Dans la première, elle a épousé Mark en 1949 à l'issue d'une liaison épistolaire et platonique de plusieurs années. A partir de ce moment le romantisme de la jeune femme est douché froidement, son époux montrant dès la nuit de noce sa véritable nature et l'idée qu'il se fait des femmes ; elles ne sont là que pour réaliser les tâches ménagères et procréer.

Dans sa seconde vie, Patricia a refusé la demande en mariage de Mark. Dès lors démarre pour elle une vie où l'indépendance de son caractère s'épanouit pleinement. C'est d'abord les succès professionnels, puis l'amour personnifié par Beatrice avec qui elle vivra de longues décennies.
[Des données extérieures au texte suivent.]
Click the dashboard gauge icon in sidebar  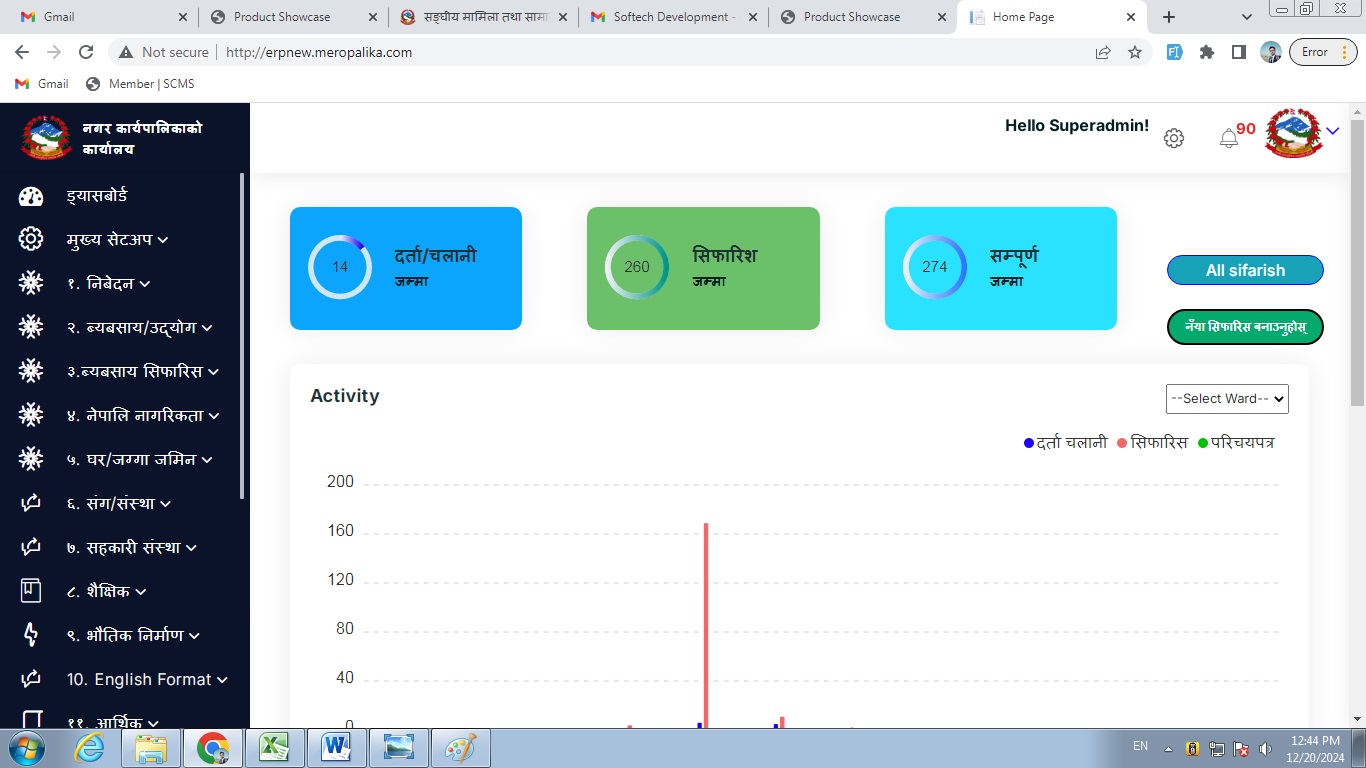31,196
Dans l'une comme dans l'autre de ses vies, Patricia a eu de nombreux enfants. Et peu importe l'orthodoxie de leur procréation, elle les aime tous sans distinction puisque chacun contribue au ciment de son multivers intime.

Mais finalement laquelle de ces deux vies est-elle réelle ? Qui sont ses vrais enfants ? Dans quel monde Patricia vit-elle vraiment ? Car il n'y a pas que son intimité qui a divergé en 1949. C'est le monde des Hommes dans son entier qui est affecté. Dans l'un la fin de la Seconde guerre mondiale permet à l'Humanité de s'engager dans un cycle de progrès dans lequel la technologie est au service de la Terre et du bonheur des Hommes. Dans l'autre la fin de la guerre signe une entrée dans une spirale infernale, celle du nucléaire qui ne cesse de tout détruire sur son passage. Pour Patricia les deux réalités alternatives la font aller et venir entre une vie morne et solitaire dans une société radieuse, et une vie épanouissante dans le chaos.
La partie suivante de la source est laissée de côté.